Он внимательно смотрел в мое лицо.
– И что мешает принять?
– Потому что кровь будет потом, – ответил я глухо. – Но уже большая кровь, очень большая. С другой стороны, это будет вроде бы уже не моя забота, срок моего президентства заканчивается. Расхлебывать тому, кто придет на мое место. Да и то не сразу, а ближе к концу его срока. Правда, первого срока…
– Тогда малая кровь сейчас?
– Да, – проговорил я с трудом, – но на эту малую кровь должен решиться я! Я, а не мой сменщик в кресле президента.

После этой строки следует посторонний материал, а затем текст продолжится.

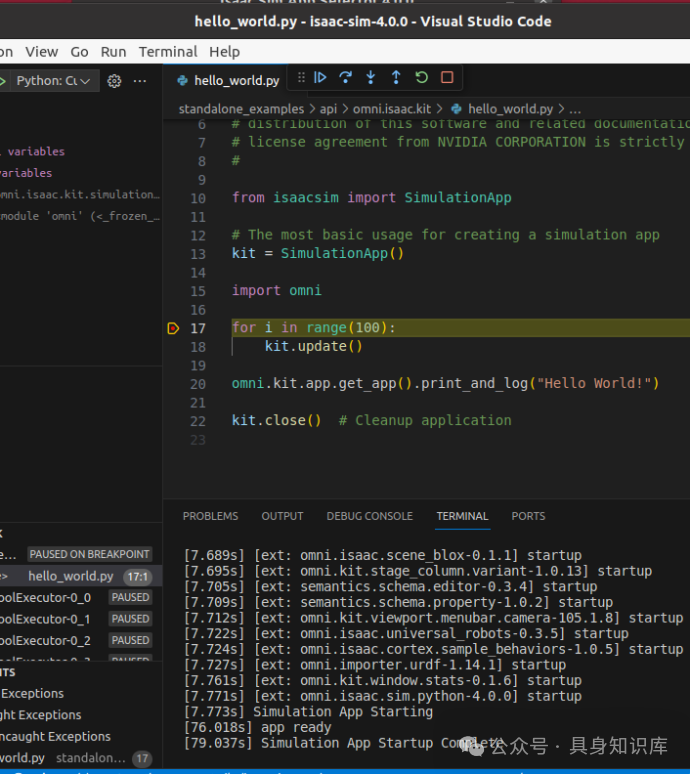This screenshot has width=690, height=774.
Task: Click the Step Out up-arrow icon
Action: click(396, 78)
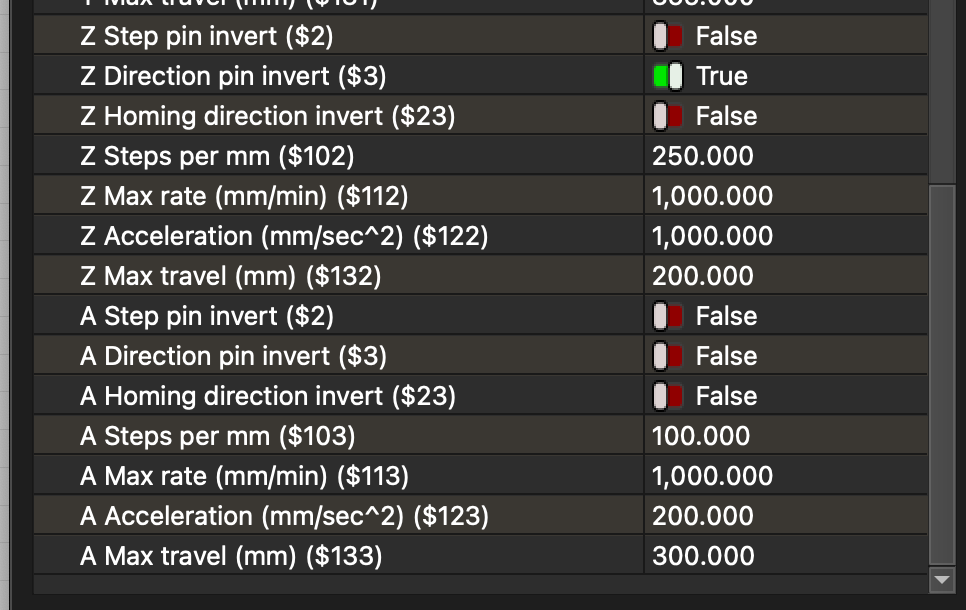966x610 pixels.
Task: Select the Z Steps per mm ($102) label
Action: 217,157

Он смотрел с глубоким сочувствием.
– Мы всегда бросались в крайности, – проговорил он медленно, – то человек – зверь, то – ангел, и все эти выводы зависели – смешно! – не от данных специалистов, а от эмоций толпы, управляемой беспринципными политиками. Помните, как в свое время набросились на теорию доктора Ломброзо о предрасположенности к наследственной преступности? В чем его только не обвиняли! И в пропаганде фашистских взглядов, и в человеконенавистничестве и… долго перечислять. А всего лишь потому, что тогда был модным взгляд, что человек – существо изначально чистое, а тем или иным его делает среда. Кстати, этот взгляд зародился среди поэтов и восторжествовал в нашем диком обществе не потому, что верен, а потому… что так захотелось!